This project aims to build an end-to-end data engineering pipeline for processing and analyzing data from the MiBici public bicycle system in the Guadalajara Metropolitan Area. The pipeline developed using Mage involves downloading open data from the MiBici website, storing it in a Google Cloud Storage ( (GCS) bucket, transforming the data using Apache Spark, and loading it into Google BigQuery for visualization and analysis.
The project was developed as the final assignment for the Data Engineering Zoomcamp in the 2024 Cohort.
The application fetches data from the MiBici. from 2020 .
Objective:
Our project aims to streamline bike-sharing data analysis and visualization by offering a comprehensive solution. Through automated data ingestion, processing, and visualization, we empower stakeholders to extract actionable insights more efficiently, enhancing decision-making and operational efficiency.
Pipeline description:
The Pipelines are orchestrated via Mage
-
Extraction:The pipeline retrieves data from APIs and stores it in a more optimized data format, Parquet. The data files are partitioned based on the year and month.
-
Transformation:Once stored, we proceed to extract the data from the Parquet files on GCS and apply transformative processes. This includes filtering out outliers, such as trips exceeding a day in duration, and performing data cleansing tasks such as handling missing values by replacing them with mean values. Additionally, we calculate metrics like trip durations to enrich the dataset.
-
Datawarehouse,the processed data is subsequently uploaded to BigQuery, Google's cloud-based data warehouse, where it is stored in partitioned tables. Partitioning by year and month facilitates efficient data querying. The target tables consist of dimensional data such as stations and rides_fact tables, along with a curated dataset for visualization purposes, referred to as "rides-analytics".
-
from BigQuery dataset we will be analyzing and visualizing bicycle usage patterns and trends using Tableau, google's data looker or other visualization tools..
Before running the data engineering pipeline, ensure you have:
-
VS Code with the Remote - SSH extension installed
-
Setup a GCP account
To run the code you need to follow the steps below.
To facilitate seamless deployment and reproducibility, we utilize Terraform to provision a Google Cloud Platform (GCP) virtual machine (VM). The Terraform configuration pulls our Mage git repository repository containing the data pipeline, automating the setup process.

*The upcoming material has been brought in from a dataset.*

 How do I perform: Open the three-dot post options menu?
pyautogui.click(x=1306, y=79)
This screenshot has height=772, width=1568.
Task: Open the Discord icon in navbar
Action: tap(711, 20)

*Note: these instructions are used for Linux/WSL.
git clone https://github.com/Javeed-Pasha/Bike-usage-analytics-project Bike-usage-analytics-project/
sudo apt update && sudo apt install terraform
terraform init
Create Service Account key
ensure the service account key as following permissions.
BigQuery Admin,Cloud Run Developer,Cloud SQL Admin,Compute Admin,Service Account Token Creator,Storage Admin
download the service account key and save as my-creds.json
and save it in your local machine under ~/.gc/
directory. This key file will be used to authenticate requests to GCP services
sudo apt-get update && sudo apt-get install google-cloud-sdk
gcloud init
export GOOGLE_APPLICATION_CREDENTIALS=~/.gc/my-creds.json
gcloud auth activate-service-account --key-file $GOOGLE_APPLICATION_CREDENTIALS
ssh-keygen -t rsa -f ~/.ssh/gcp_key -C gcp -b 2048
Note that in this context, "gcp_key" refers to the filename of the SSH key, while "gcp" represents the username. This user credential will be utilized for logging into the newly created GCP VM in the subsequent steps
In the Terrafom files cloned in previous step go to varaibles.tf
-
In variables.tf:
- If the SSH key uses a different username, adjust VM_USER_HOME to /home/USERNAME in the Terraform file, replacing "USERNAME" with your chosen username.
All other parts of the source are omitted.